WORK TO COMPLETE: A single number is expected: the count of lines in the records below that contain "Vitamindús".

RECORD SET:
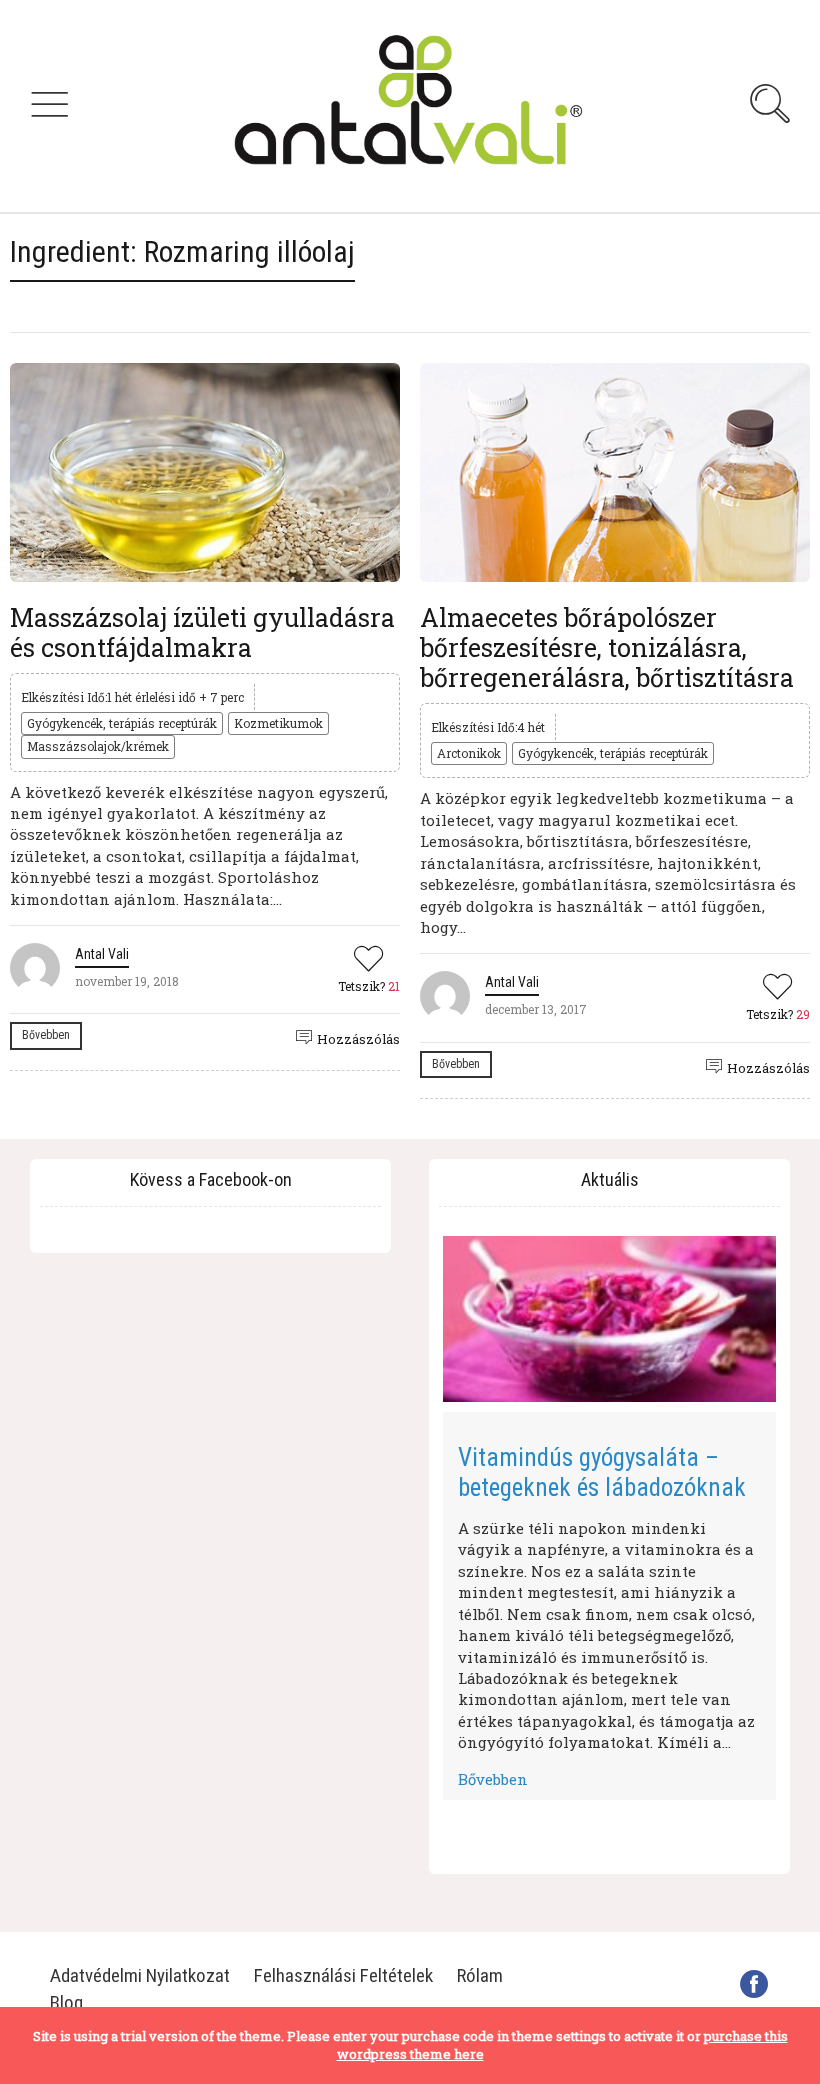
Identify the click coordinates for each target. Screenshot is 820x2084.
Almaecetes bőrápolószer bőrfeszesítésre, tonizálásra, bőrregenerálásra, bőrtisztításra (607, 647)
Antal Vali (102, 954)
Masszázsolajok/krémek (98, 746)
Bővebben (46, 1035)
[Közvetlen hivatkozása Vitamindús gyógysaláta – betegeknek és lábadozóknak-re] (609, 1319)
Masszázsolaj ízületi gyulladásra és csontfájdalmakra (202, 632)
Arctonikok (469, 753)
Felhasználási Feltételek (343, 1975)
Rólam (480, 1975)
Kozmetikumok (278, 723)
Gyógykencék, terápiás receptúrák (122, 723)
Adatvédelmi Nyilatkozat (140, 1975)
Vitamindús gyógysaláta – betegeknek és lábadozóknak (602, 1472)
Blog (66, 2002)
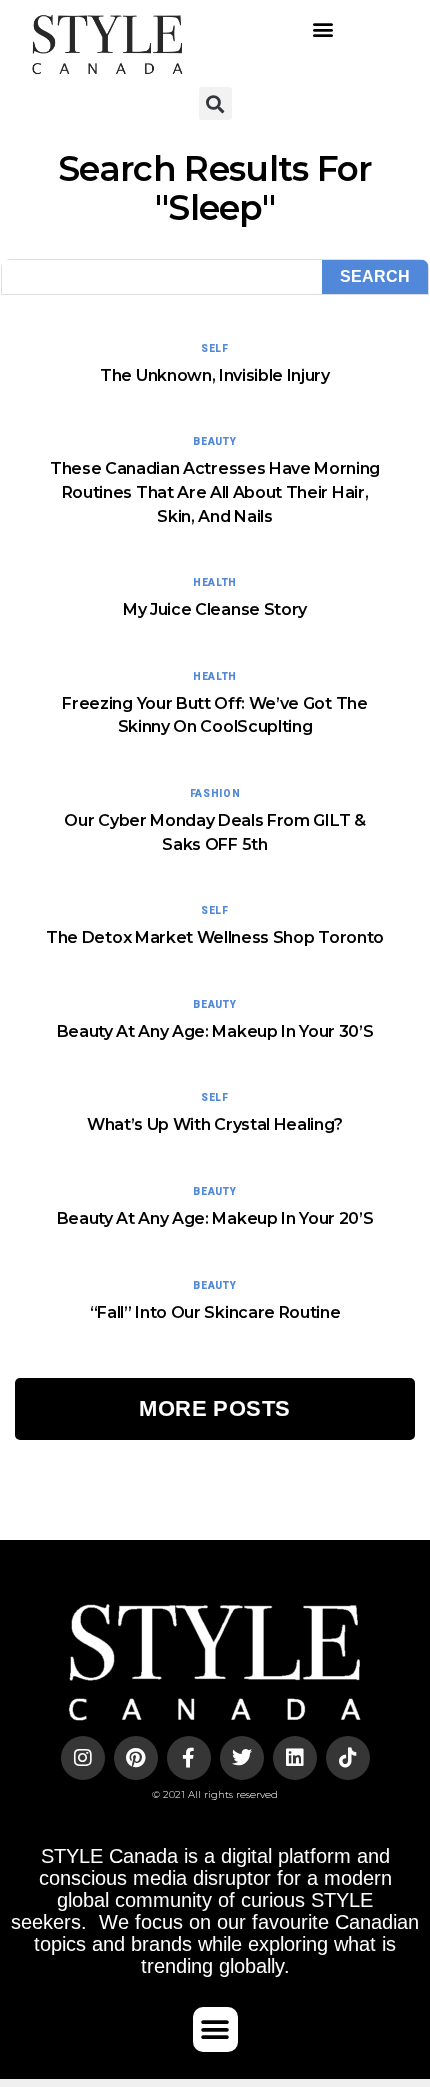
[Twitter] (242, 1758)
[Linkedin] (295, 1758)
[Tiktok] (348, 1758)
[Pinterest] (136, 1758)
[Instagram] (83, 1758)
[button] (322, 28)
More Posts (214, 1408)
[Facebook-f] (189, 1758)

RESPONSE TO THIS TASK: 2